Even if the US defies history by avoiding a recession, current rates of economic growth make it difficult to solve such basic problems as severe income inequality, which leaves some 28 percent of the population in Hacker’s lower tier of deprived Americans. And, at current rates of growth, the bill for Social Security, Medicare, and defense commitments will raise the federal deficit to potentially damaging heights in the next century.

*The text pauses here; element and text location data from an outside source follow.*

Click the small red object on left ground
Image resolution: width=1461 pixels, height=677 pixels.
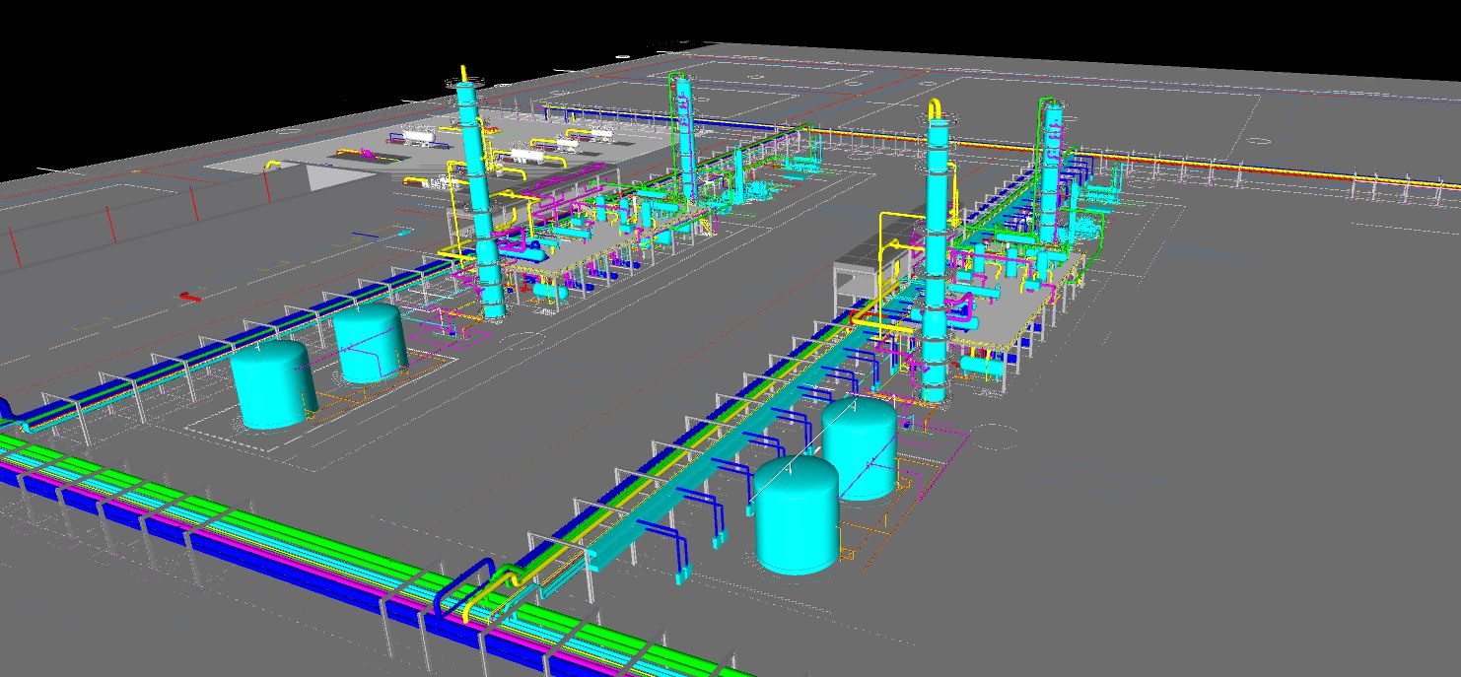(x=190, y=296)
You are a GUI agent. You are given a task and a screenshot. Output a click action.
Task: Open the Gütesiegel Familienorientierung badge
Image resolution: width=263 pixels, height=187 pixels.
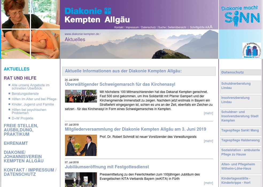tap(252, 50)
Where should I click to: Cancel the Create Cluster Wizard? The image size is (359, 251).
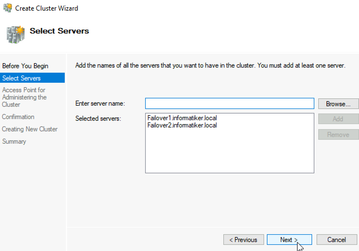[337, 240]

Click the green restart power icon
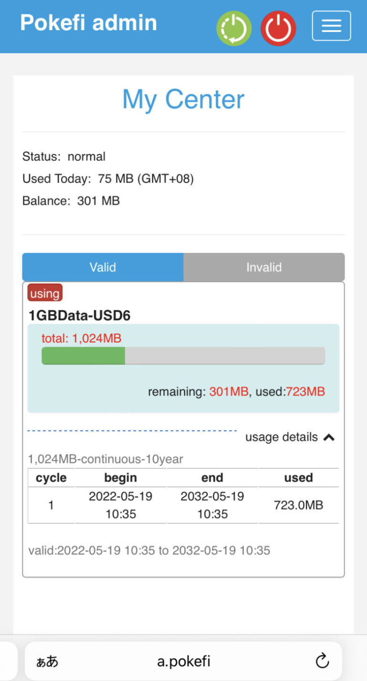(x=234, y=28)
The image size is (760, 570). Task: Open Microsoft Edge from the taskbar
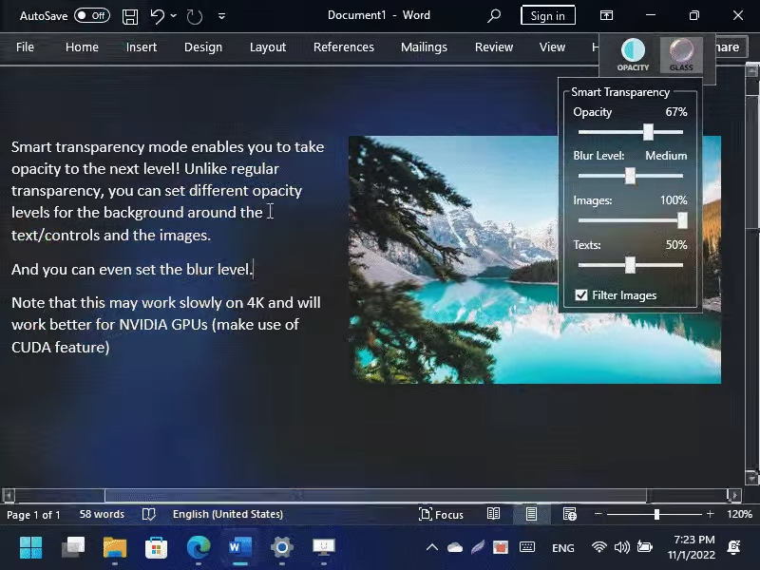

Unfortunately, most of America’s politicians see only an opportunity to congratulate themselves for the recent prosperity, while fewer and fewer people show interest in changing society through politics or even voting.15 “How a nation allocates its resources tells us how it wishes to be judged in the ledgers of history and morality,” writes Hacker. “With the legacy we are now creating, millions of men, women, children are prevented from being fully American, while others pride themselves on how much they can amass.” Contrary to what passes for informed economics today, such a national mood will sustain neither an adequate rate of economic growth nor economic fairness.

  1. 8

    We should keep in mind that the cause of the wage gap is not that salaries for college graduates have risen rapidly. Many must settle for low-paying jobs. Rather, average high school graduate salaries have sharply decreased. The average weekly earnings for college graduates rose by only 5 percent between 1979 and 1994. The gap was largely caused by a decline of 20 percent in the average wage for high school graduates.

  2. 9

    Economists are not oblivious to this argument. For a somewhat though not entirely contradictory point of view, see John Tyler, Richard J. Murname, and Frank Levy, “Are Lots of College Graduates Taking High School Jobs?” National Bureau of Economic Research, Working Paper No. 51 27, May 1995.

  3. 10

    There is revealing contemporary economic research offering additional support for Hacker’s point of view that he doesn’t cite. These studies show that there is roughly as much inequality of income among those with college degrees and similar levels of experience as there is in society as a whole. This suggests that additional factors are at work in determining income, including abilities that may lie unused or unencouraged, especially among the disadvantaged. See Gottschalk, “Inequality, Economic Growth, and Mobility.”

  4. 11

    Daniel E. Sichel, The Computer Revolution (The Brookings Institution, 1997), p. 99.

  5. 12

    Some argue that unmeasured productivity is accounting for today’s surprisingly low level of reported inflation because it keeps business costs low. But significant unmeasured productivity gains would mean that real GDP growth is much higher than is reported. If that were true, then wages should be rising more rapidly than surveys suggest they are, or reported inflation should be much lower. The current subdued inflation requires other explanations, which may include a plentiful labor supply, international competition, tight monetary policy, and the slow growth of consumer demand.

  6. 13

    See, for example, “The Long Boom,” in the July issue of Wired.

  7. 14

    See Edmund Phelps, Rewarding Work (Harvard University Press, 1997).

  8. 15

    Only 49 percent of eligible Americans voted in the 1996 Presidential election. The turnout was worst among those with low incomes. For a further discussion of the declining interest in political participation among the less well-off, see Sidney Verba, Kay Lehman Schlozman, and Henry E. Brady, Voice and Equality: Civic Voluntarism in American Politics (Harvard University Press, 1995).